Quo vadis, psychopharmacology?

Innovation in psychopharmacology depends on overcoming multiple challenges that stifle drug discovery and development

Vol. 10, No. 10 / October 2011

The psychopharmacology era that began 6 decades ago has had a momentous and transformative effect on the identity and practice of psychiatry. It enabled community-based treatment and follow-up to supplant institutional warehousing of persons with serious mental disorders. The discovery of neurotransmitter pathways and receptors involved in the mechanism of action of antipsychotic, antidepressant, and anxiolytic agents sparked the neuroscience revolution that has become 1 of the fastest-moving frontiers in medicine.

Over the past few years, the shine seems to have worn off and psychopharmacology appears to be in limbo between the serendipitous but aging discoveries of the past and the exciting but unfulfilled promise of future breakthroughs.
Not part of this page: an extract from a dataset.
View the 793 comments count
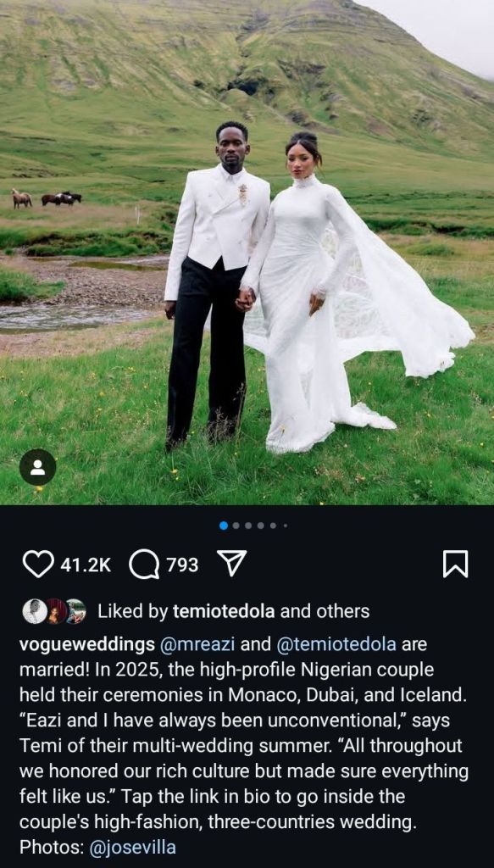This screenshot has height=868, width=494. 182,565
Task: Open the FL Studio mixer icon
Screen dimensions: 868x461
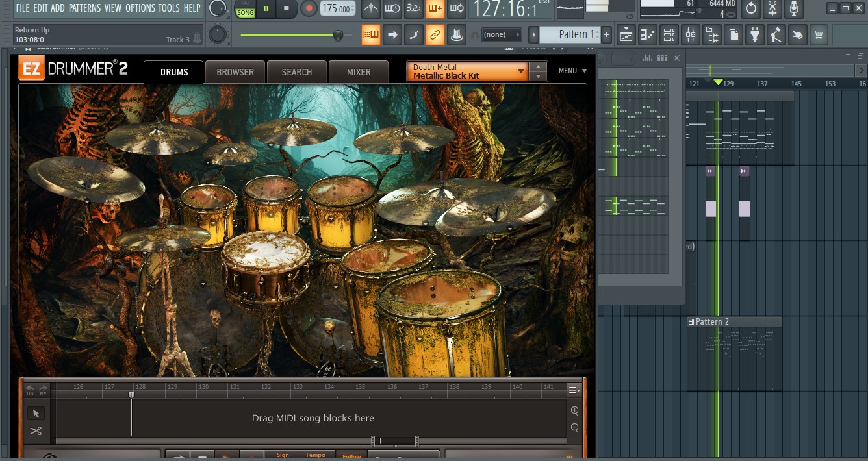Action: [690, 34]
Psychopharmacology is in urgent need of a renaissance to propel it into new directions that will maintain its credibility as the core of psychiatric therapeutics. The following are some issues and challenges that may influence how psychopharmacology can surge forward and restore its “mojo.”

Scientific challenges. Psychopharmacology must decisively move from serendipity and its corollaries to rational, pathophysiology-based drug development. We need a translational “Marshall Plan” to exploit genetic and molecular neurobiology advances to develop radically new pharmacologic biotherapies for psychiatric brain disorders.
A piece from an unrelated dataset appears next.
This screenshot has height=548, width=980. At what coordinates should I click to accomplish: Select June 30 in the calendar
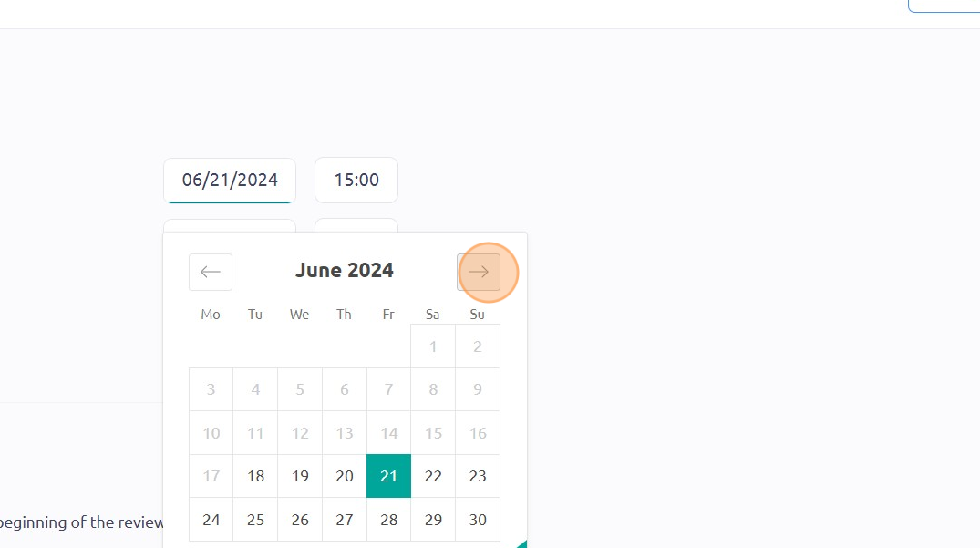tap(478, 519)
Conceptual challenges. As long as psychiatric diagnoses are based on clusters of symptoms assembled by committees, it makes little sense for the FDA to mandate that a drug must work for a DSM diagnosis instead of specific symptoms. Psychiatric disorders share many symptoms such as depressed mood, anxiety, agitation, hallucinations, delusions, insomnia, impulsivity, etc. Approving new drugs for target symptoms rather than a DSM diagnosis might eliminate the often deplored—yet necessary—practice referred to as “off-label” pharmacotherapy. Frankly, it is silly that an antipsychotic must be approved separately for schizophrenia, schizoaffective disorder, psychotic mania, delusional disorder, or brief reactive psychosis when these disorders all share delusions or hallucinations that respond to that same agent. The high cost of conducting redundant clinical trials for all antipsychotic drugs in each psychotic disorder is far better invested in discovering agents with new mechanisms of action.
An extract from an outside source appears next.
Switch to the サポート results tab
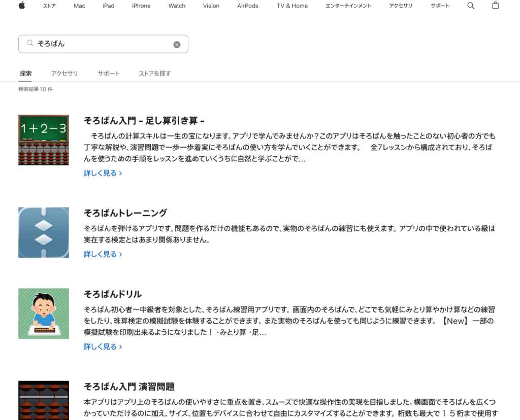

Disease heterogeneity. Research strongly points to a substantial heterogeneity in practically every psychiatric disorder, with multiple genotypes and phenotypes that share common features. Therefore, there will always be full responders, partial responders, and refractory patients in any psychiatric illness. Rational psychopharmacology must develop strategies to prospectively identify these subgroups by using pharmacogenetic markers that should become a vital component of guiding treatment selection.

Big picture issues

Who will spearhead the psychopharmacology of the future? There is a tremendous unmet need, with >80% of psychiatric disorders having no FDA-approved medication, and a substantial proportion of patients who do receive an approved drug often remain disabled even after symptomatic improvement. This unmet need is not just for new drugs, but more effective drugs.

Funding. It is expensive to develop new mediations. Only the private sector (pharmaceutical industry) develops drugs for psychiatry. Unless the government decides to allocate a trillion dollars to take over that role, it should provide incentives to attract the private sector to invest in psychiatry instead of abandoning it, as some companies recently have done. One possibility is to substantially extend the patent life for a medication with a new mechanism of action. This will spur innovation and benefit millions of sick individuals.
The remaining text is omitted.